Provided information:
....
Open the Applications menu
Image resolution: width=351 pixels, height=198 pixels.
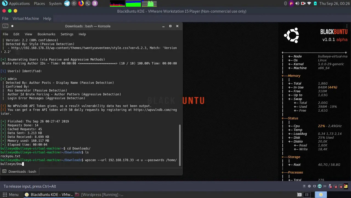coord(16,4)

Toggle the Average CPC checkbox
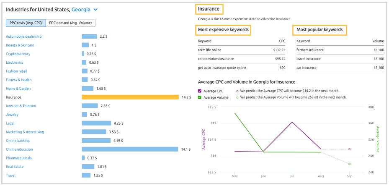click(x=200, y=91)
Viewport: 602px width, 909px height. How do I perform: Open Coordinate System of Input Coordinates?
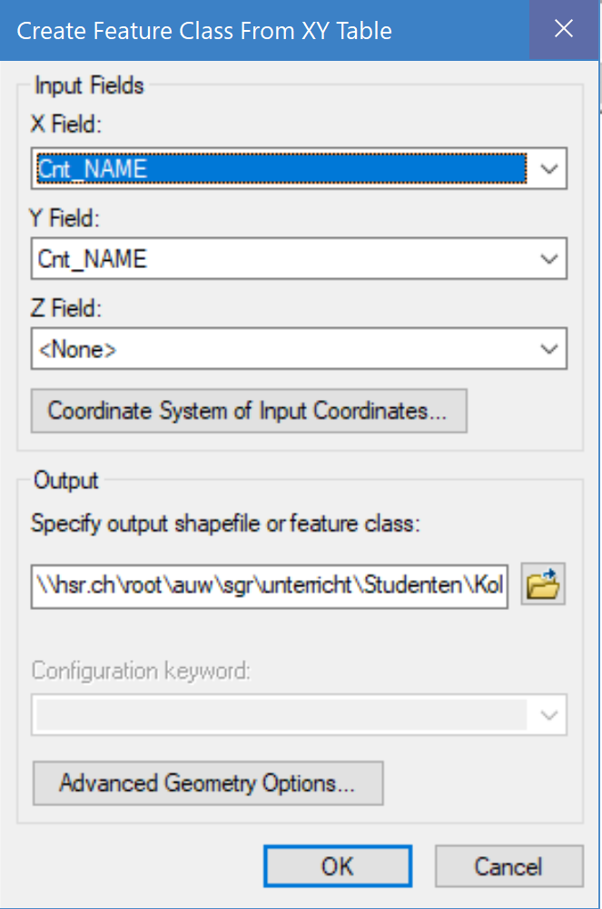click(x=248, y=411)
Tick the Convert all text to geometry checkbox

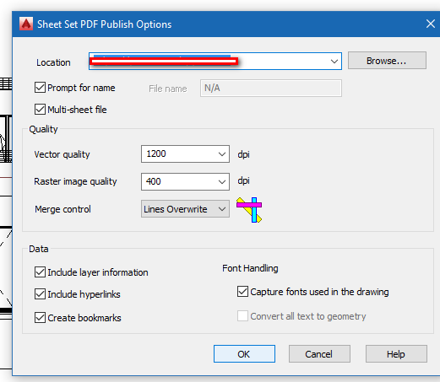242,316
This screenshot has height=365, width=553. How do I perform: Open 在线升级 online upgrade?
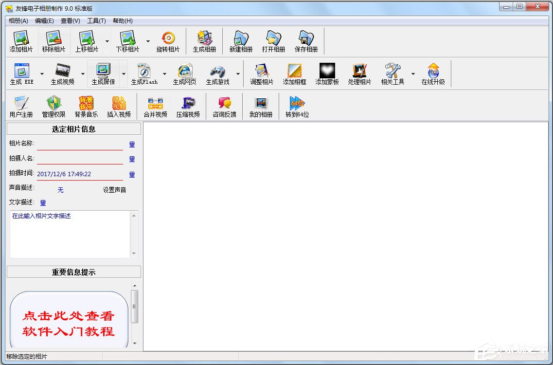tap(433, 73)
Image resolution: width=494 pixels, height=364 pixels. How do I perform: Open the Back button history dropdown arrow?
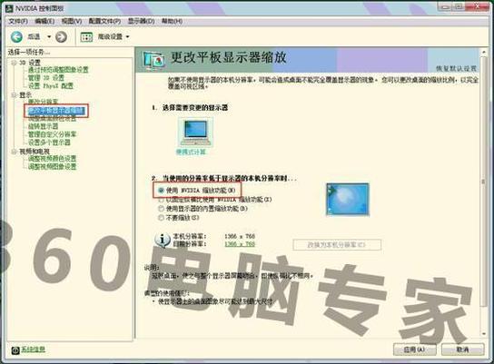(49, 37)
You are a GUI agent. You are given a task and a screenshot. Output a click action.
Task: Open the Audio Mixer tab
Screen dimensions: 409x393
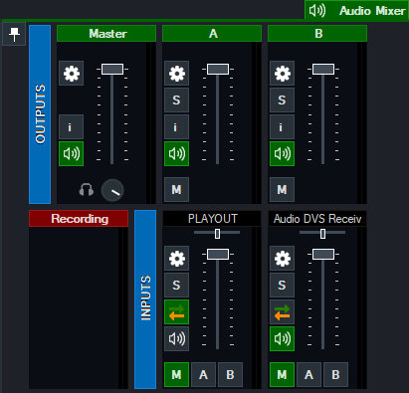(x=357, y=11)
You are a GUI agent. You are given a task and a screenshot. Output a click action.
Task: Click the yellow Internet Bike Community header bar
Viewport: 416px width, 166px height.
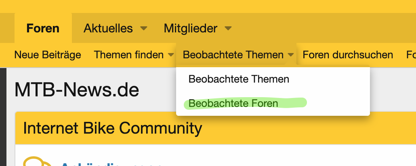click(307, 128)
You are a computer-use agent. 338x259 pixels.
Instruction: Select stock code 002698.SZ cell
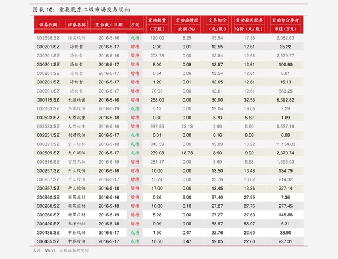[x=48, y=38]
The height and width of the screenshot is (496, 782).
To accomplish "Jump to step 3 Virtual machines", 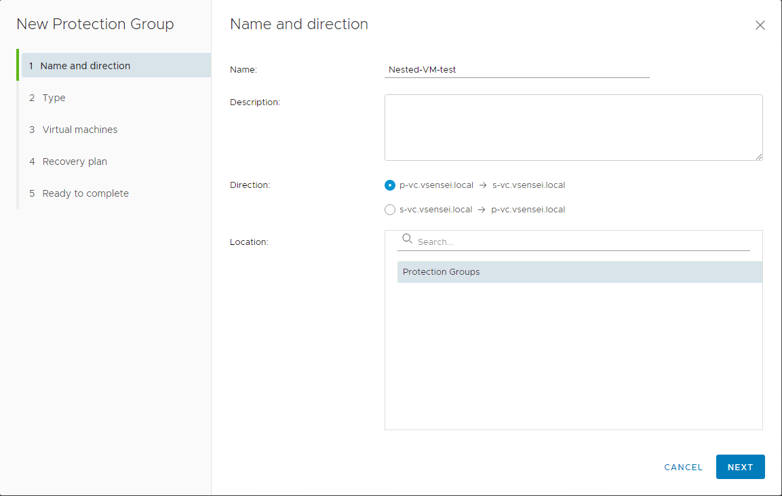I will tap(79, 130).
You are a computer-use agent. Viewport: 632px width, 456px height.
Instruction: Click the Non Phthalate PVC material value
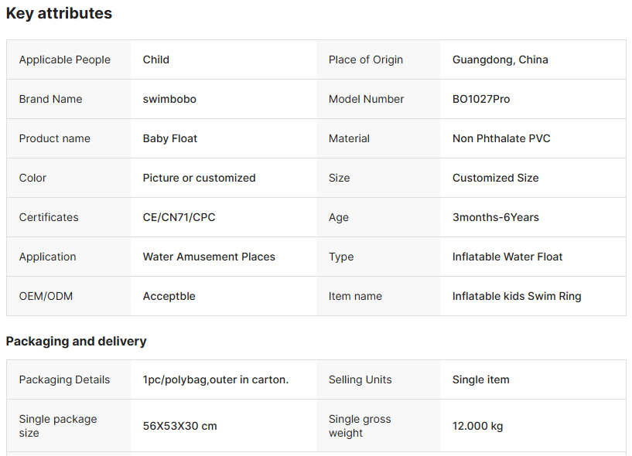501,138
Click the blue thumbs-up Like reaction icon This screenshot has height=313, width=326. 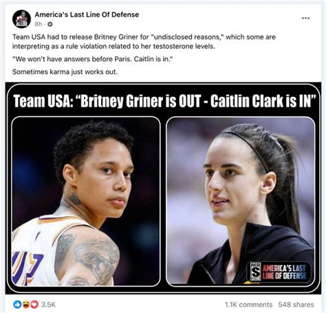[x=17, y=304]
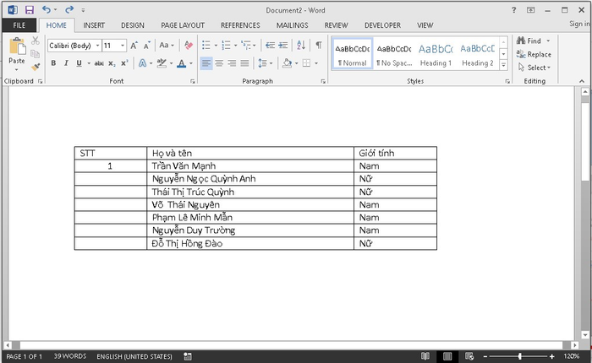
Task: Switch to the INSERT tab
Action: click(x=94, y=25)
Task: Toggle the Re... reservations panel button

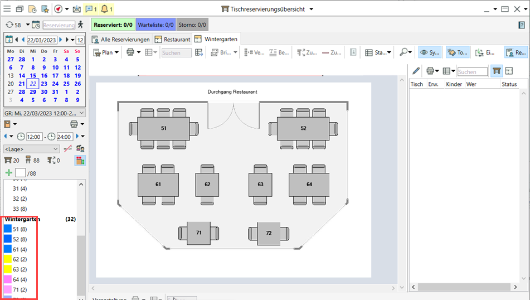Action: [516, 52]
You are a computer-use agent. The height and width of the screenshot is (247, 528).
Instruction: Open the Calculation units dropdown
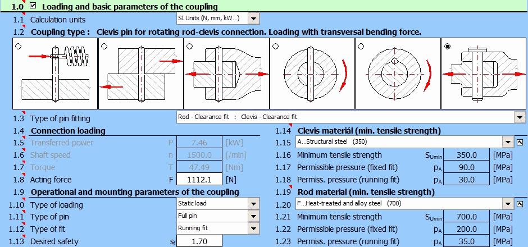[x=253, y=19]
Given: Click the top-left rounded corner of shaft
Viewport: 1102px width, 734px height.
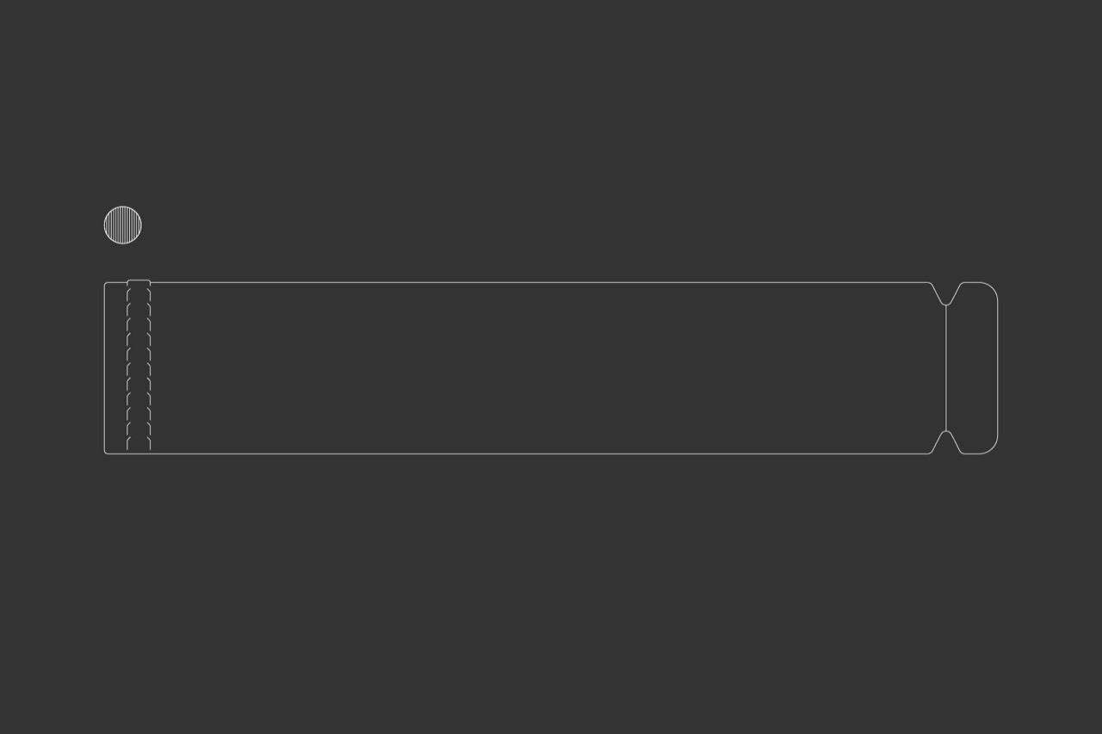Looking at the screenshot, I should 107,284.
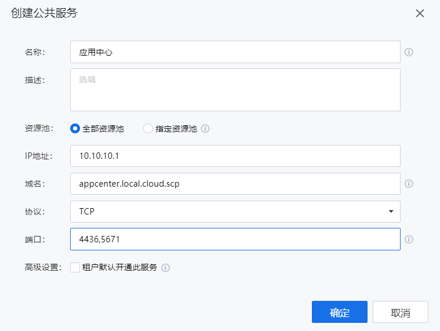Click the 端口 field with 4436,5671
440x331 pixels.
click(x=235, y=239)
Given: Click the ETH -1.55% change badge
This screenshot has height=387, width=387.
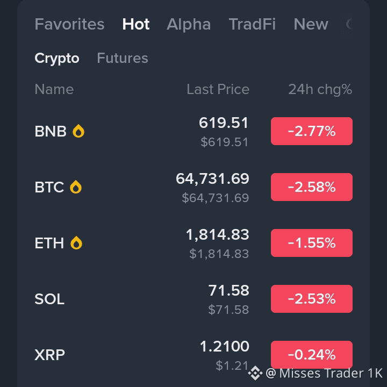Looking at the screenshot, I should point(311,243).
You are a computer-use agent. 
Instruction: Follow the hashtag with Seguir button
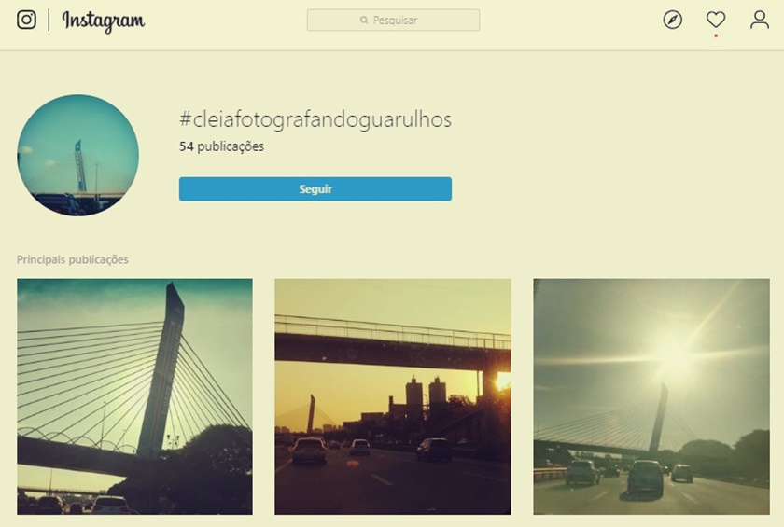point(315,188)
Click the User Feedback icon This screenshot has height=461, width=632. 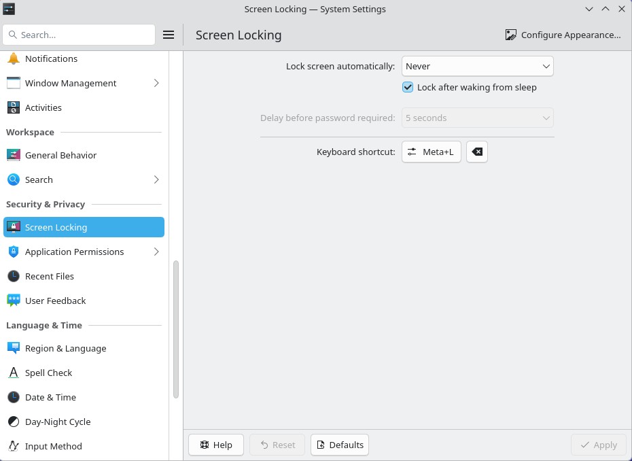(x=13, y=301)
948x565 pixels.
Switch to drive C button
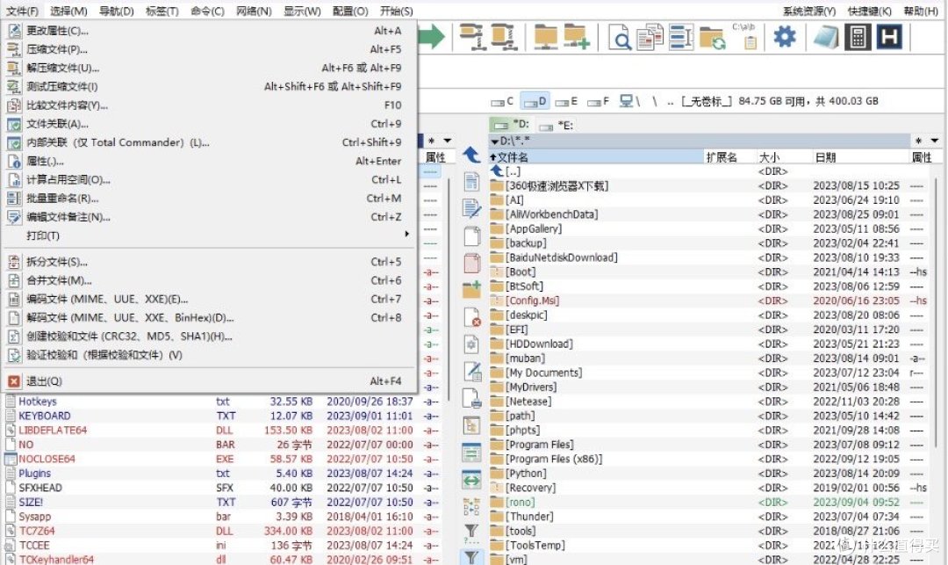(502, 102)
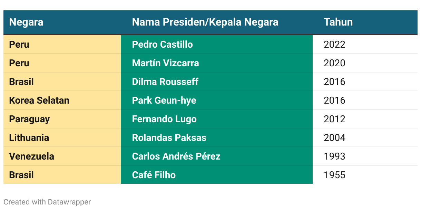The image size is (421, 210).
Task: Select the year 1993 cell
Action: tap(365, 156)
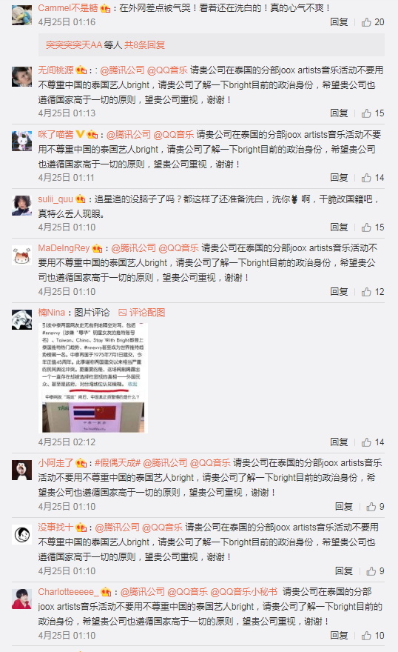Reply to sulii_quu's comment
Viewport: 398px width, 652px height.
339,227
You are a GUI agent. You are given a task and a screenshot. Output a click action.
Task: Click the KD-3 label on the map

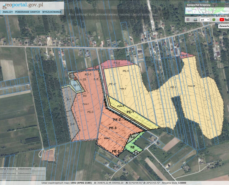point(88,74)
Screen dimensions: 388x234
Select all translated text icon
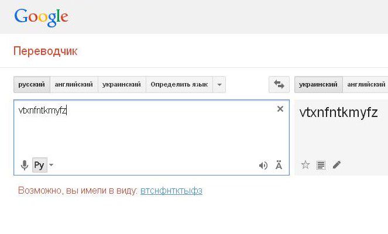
....
Activity:
Only the lines with "agent" are needed; find them in the records and copy each one.

Worked solution:
You are a GUI agent. You are given a task and a screenshot. Output a click action.
You are a GUI agent. You are given a task and a screenshot. Output a click action.
You are a computer-use agent. 338x259 pixels.
You are a computer-use agent. Viewport: 632px width, 456px height.
You are a computer-use agent. The height and width of the screenshot is (247, 528).
You are a computer-use agent. 
You are a GUI agent. You are given a task and a screenshot. Output a click action.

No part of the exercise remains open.